Il capitale umano è dunque essenziale. Lo testimonia Giulia Beccarin, imprenditrice con una notevole esperienza internazionale, co-fondatrice a Salò di Mipu, acceleratore di imprese a base di intelligenza artificiale che in circa cinque anni è arrivato a una cinquantina di dipendenti e 4 milioni di fatturato. Tra le attività, la produzione per l’Italia di una soluzione per la manutenzione predittiva delle macchine industriali fondata anche sul machine learning. «E alla Mipu il 10% del fatturato annuo è impiegato per corsi di formazione al personale». Le macchine sono il risultato delle persone.

È una scoperta di non poco conto. Secondo le ricerche di Gartner, queste tecnologie avanzano sul mercato: il rischio per il loro sviluppo è che le aspettative siano esagerate. Ma se saranno prese per quello che sono, avvieranno una nuova accelerazione digitale. I minichip che servono al riconoscimento delle immagini per le automobili a guida autonoma, sviluppati a Parma dalla VisLab diretta da Alberto Broggi e acquisita dall’americana Ambarella, sono in pieno progresso. E nei software dell’ImageLab guidato da Rita Cucchiara all’Università di Modena e Reggio Emilia, il deep learningserve a dare ai computer la capacità di capire quello che vedono con risultati tanto soddisfacenti che Facebook ha scelto di premiare il laboratorio. Anche qui la tecnologia va aiutata a imparare. Come mostra un’inchiesta del Financial Times, oggi sono al lavoro armate di persone pagate per etichettare le foto online, per insegnare ai computer a riconoscerne i contenuti.

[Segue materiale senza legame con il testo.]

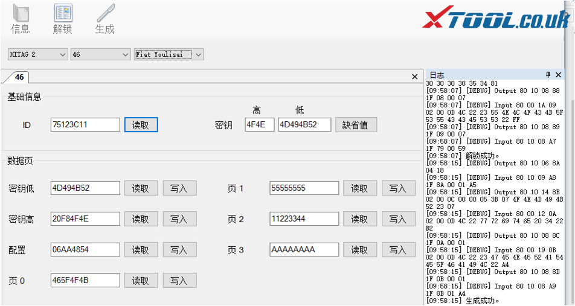Open the 信息 (Info) toolbar icon
575x306 pixels.
20,19
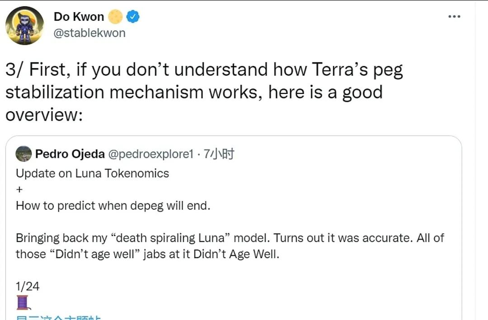Screen dimensions: 488x320
Task: Visit the @stablekwon handle
Action: [x=89, y=33]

Oggi c’è domanda per questo mestiere, ma non sappiamo se ci sarà domani. I lavori più stabili saranno collegati a più elevate capacità progettuali. In ogni caso di lavoro ce ne sarà bisogno. Lo stesso Rob High, chief technology officer di Ibm che si occupa di Watson, dice che l’intelligenza artificiale aumenterà le capacità degli umani analizzando per loro molti dati, immagini e informazioni, ma è ben lungi dal poterli sostituire. Come scrivono Richard e Daniel Susskind in The future of professions, questo può trasformare il lavoro in diversi modi, tutti da approfondire. Ma l’impressione è che a uscire dal mercato più velocemente saranno i professionisti che non impareranno a comprendere queste tecnologie: chi le conoscerà sarà più produttivo. Come dicono all’Ocse, solo un 10% – non un 47% – dei posti di lavoro sparirà: ma un 30-40%, semplicemente, cambierà. L’intelligenza delle macchine sarà definita dall’intelligenza delle persone che le progettano e le producono. E le usano. Questo modificherà il lavoro, dalla gestione aziendale alla fabbrica, dalla sanità alla scuola. Ma il punto di partenza è chiaro: le macchine funzionano sulla base di programmi scritti da umani e operano in contesti definiti da scelte umane. Il futuro non è un destino ma un progetto.